Dataset content >>
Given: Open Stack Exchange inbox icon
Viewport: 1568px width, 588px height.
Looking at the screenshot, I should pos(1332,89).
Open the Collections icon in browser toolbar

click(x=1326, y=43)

Exercise >>
Each record must be transcribed word for word.

Answer to this problem >>
Given: Open Stack Exchange inbox icon
Viewport: 1568px width, 588px height.
Looking at the screenshot, I should pos(1332,89).
Open the Collections icon in browser toolbar

click(x=1326, y=43)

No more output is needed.